Work to be completed —
Working through the data below, reproduce word for word the line with "Choose spring.rabbitmq.stream.port from" and every line after it, both ends included, and omit the pictures.

__________

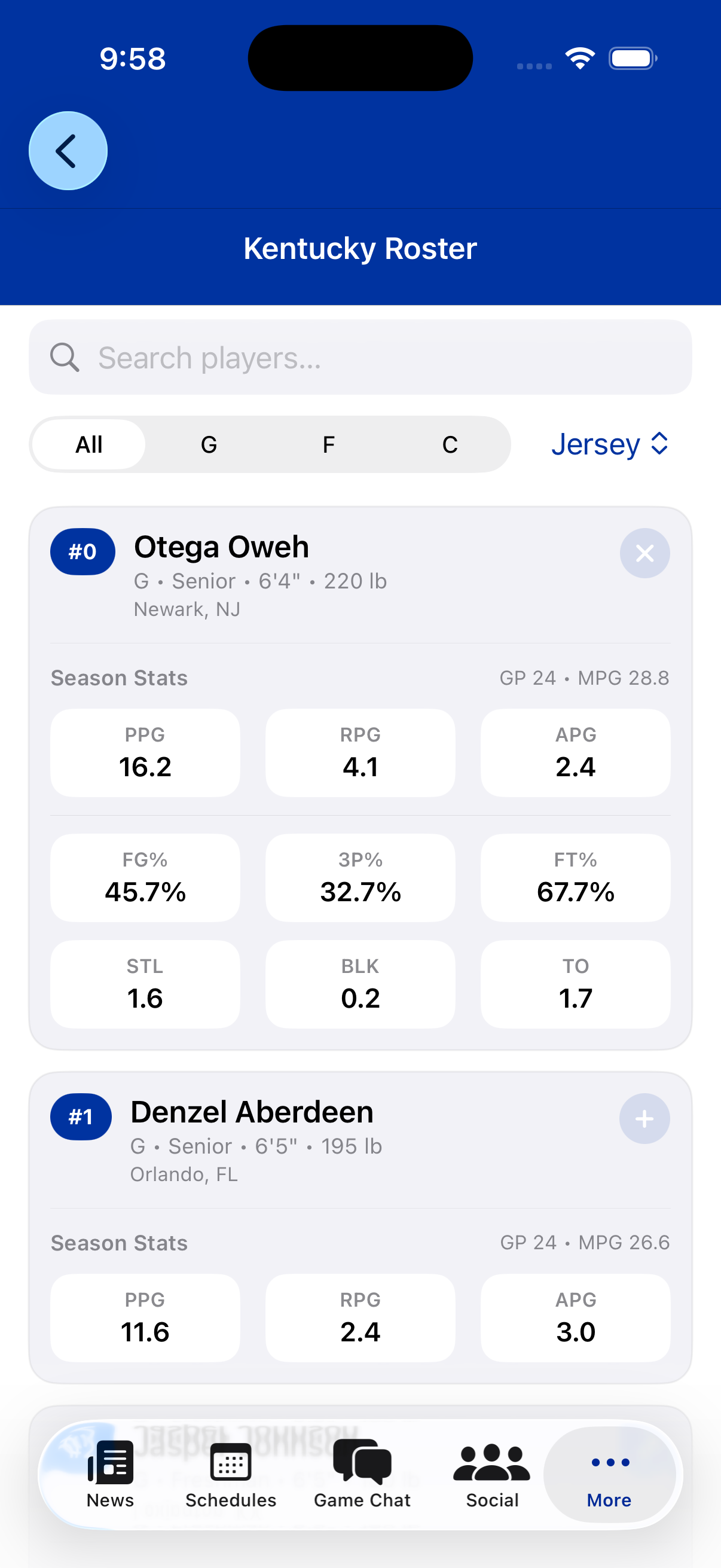The image size is (721, 1568).
Task: Filter roster by forwards (F)
Action: pyautogui.click(x=329, y=444)
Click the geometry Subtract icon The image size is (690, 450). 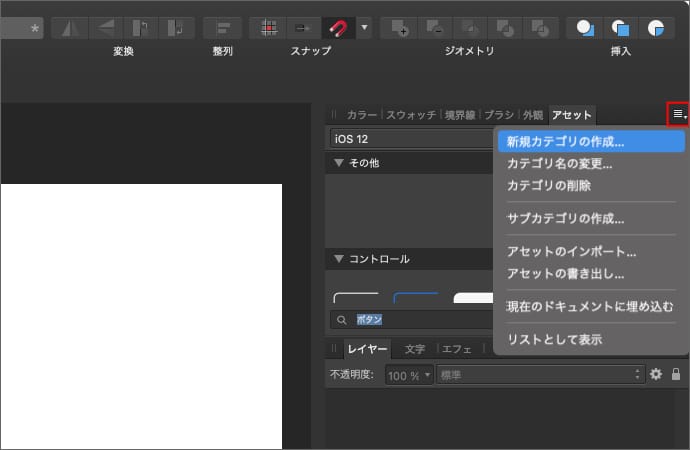[x=435, y=27]
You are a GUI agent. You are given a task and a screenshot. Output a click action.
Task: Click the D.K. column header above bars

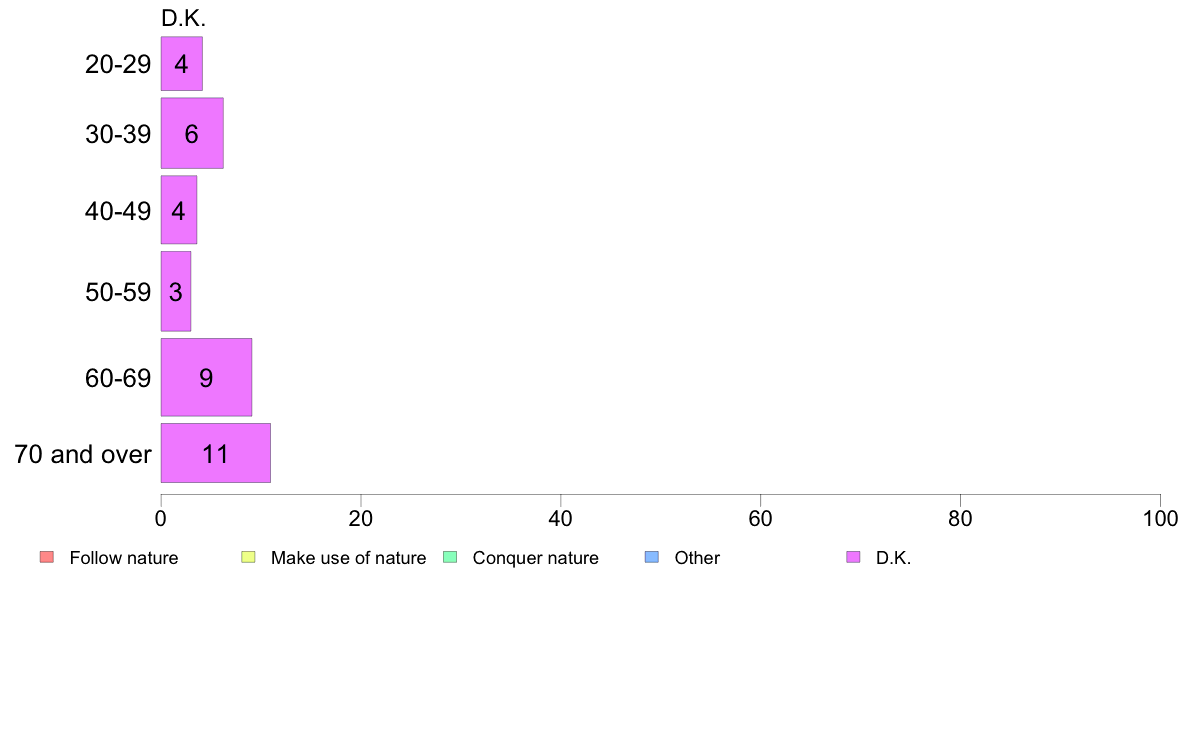(x=183, y=18)
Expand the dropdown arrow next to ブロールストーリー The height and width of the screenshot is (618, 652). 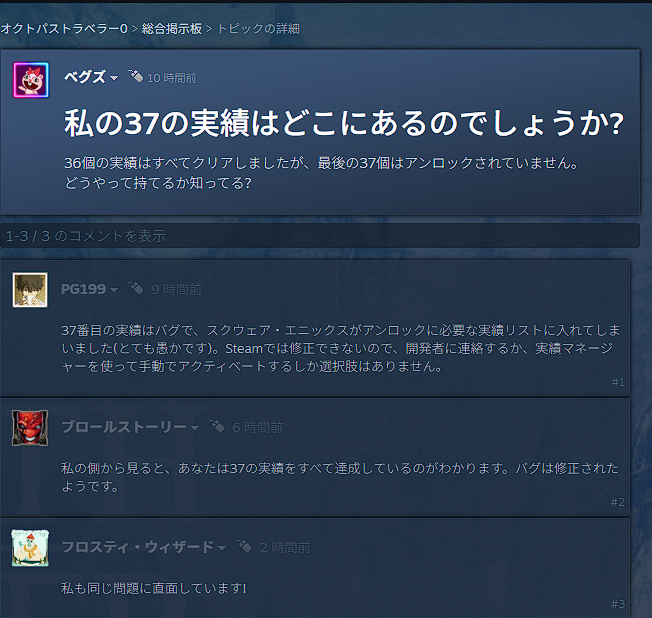tap(195, 428)
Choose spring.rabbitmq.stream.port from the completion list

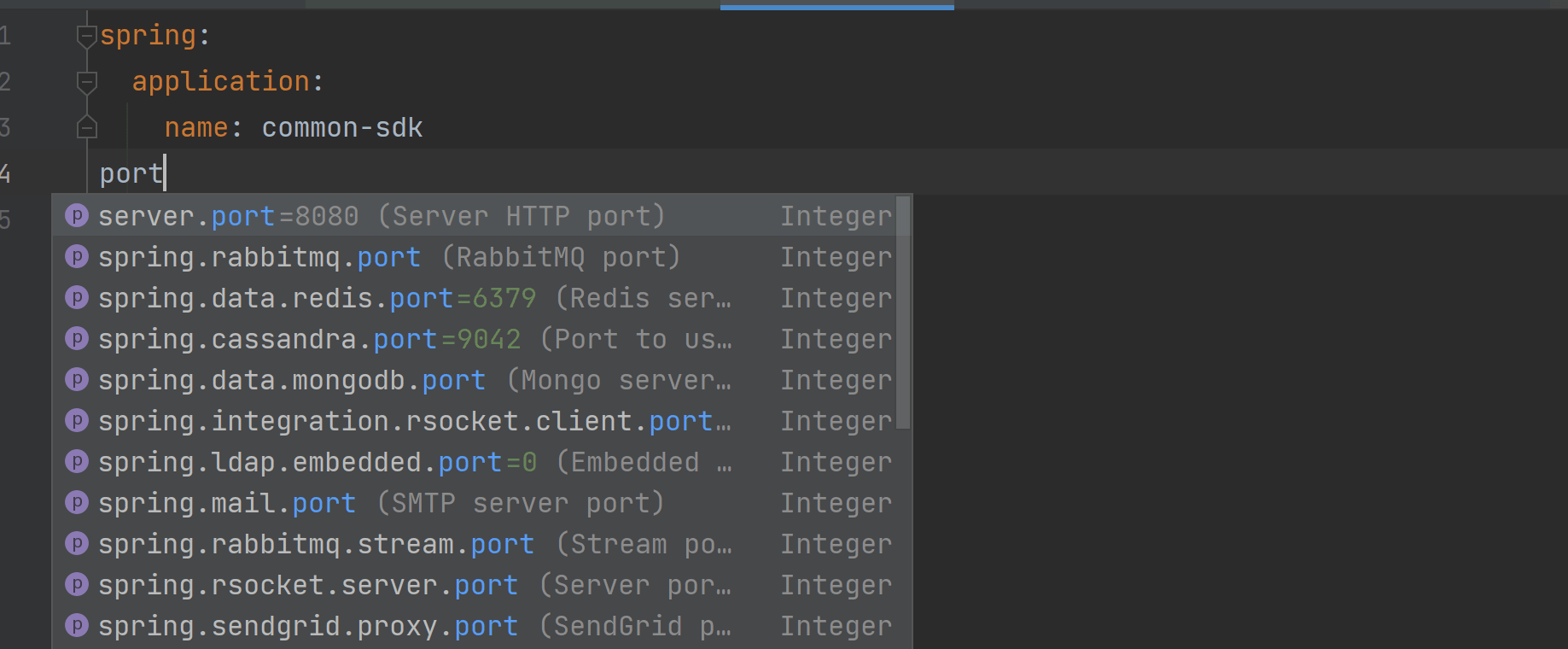pyautogui.click(x=316, y=544)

__________

Answer section —
Choose spring.rabbitmq.stream.port from the completion list

pyautogui.click(x=316, y=544)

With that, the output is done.